IN ADDITION TO SUCCESSFULLY accomplishing our mission in the Persian Gulf, we’d worked hard to get other nations to contribute. My staff prepared a concept that they jokingly called “Operation Tin Cup” to encourage other countries to share the financial burdens of the war. With President Bush’s leadership and the fine help of such cabinet members as Secretary of State James Baker and Secretary of the Treasury Nicholas Brady, the United States received $53.7 billion to offset costs of $61.1 billion.

In the run-up to the war, General Kelly and members of the joint staff had conducted a series of in-depth briefings for me on different facets of the operational aspects of war. After the war was over, we did a series of seminars on lessons learned. They were important sessions that enabled us, for example, to learn about the capabilities of our Apache helicopters by hearing directly from a pilot who had flown one of the missions the first night of the air war in Iraq. One very significant area of advancement from previous wars was in precision-guided munitions, or PGMs. The first major use of these “smart” weapons, which can be guided with great accuracy onto a target using laser or other technology, came in Operation Desert Storm. Although most of the ordnance we dropped in that conflict were the older “dumb” or “gravity” bombs, we saw what PGMs could do.
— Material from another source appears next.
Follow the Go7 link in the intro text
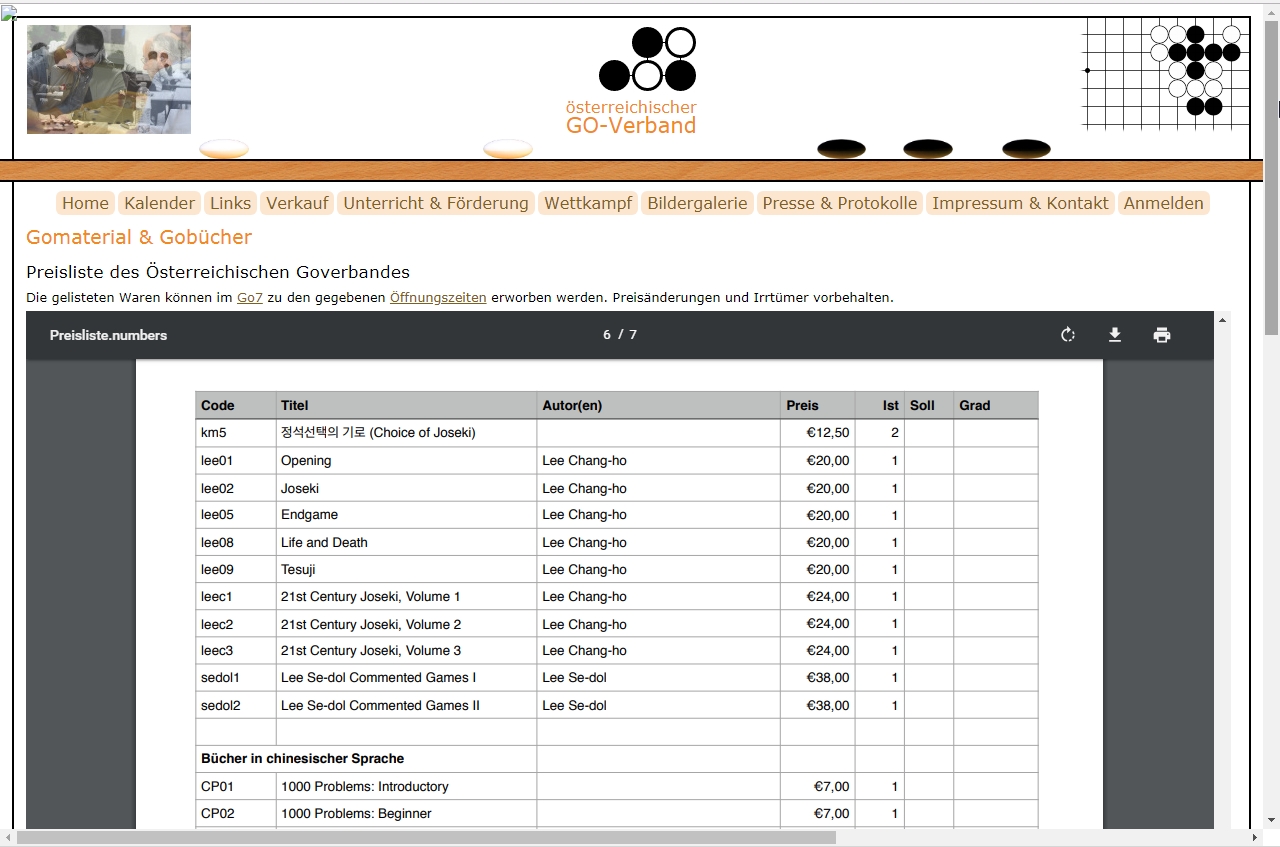Viewport: 1280px width, 847px height. click(x=249, y=297)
They could be precisely targeted on an enemy’s communications networks or electricity grid, enabling us to disable key functions of an adversary’s capital city, for example, with minimal collateral damage.
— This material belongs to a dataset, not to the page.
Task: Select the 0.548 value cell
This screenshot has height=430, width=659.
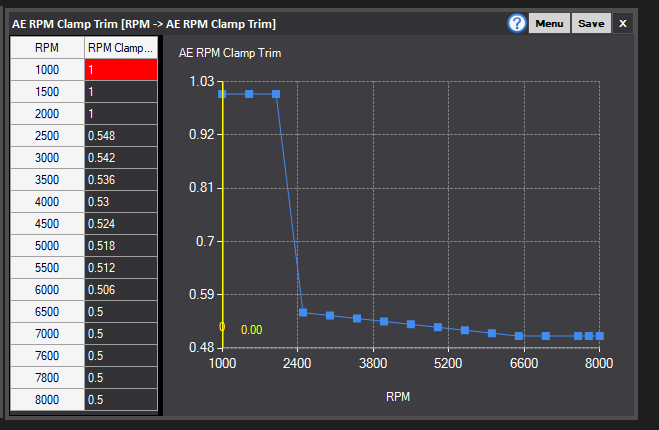Action: tap(121, 135)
A FEW MONTHS AFTER celebrating the end of the Persian Gulf war, I was standing knee-deep in the waters of the Dean River in British Columbia, just about to cast my fly line and thinking about landing a twenty-pound steelhead. It was August 19, 1991. The fishing had been slow and the water high from late season runoff, but it was starting to clear, and I’d just seen the fisherman next to me hook a magnificent fish.

“Mr. Secretary,” I heard someone call. I looked over to the riverbank to see my communications specialist waving me down. “There’s been a coup in the Soviet Union!” he shouted. “Deputy Secretary Atwood needs to talk to you.” So much for my steelhead. I waded over to the riverbank, climbed out of the water, and walked downriver with the communicator to where a solar-powered satellite phone had been set up that morning. We placed a secure call back to the Pentagon. “Dick, Gorbachev’s out,” Atwood said—prematurely, as it turned out—when I got him on the phone. “We don’t know if the coup is still under way or complete. Things are moving fast.” I needed to get back to Washington.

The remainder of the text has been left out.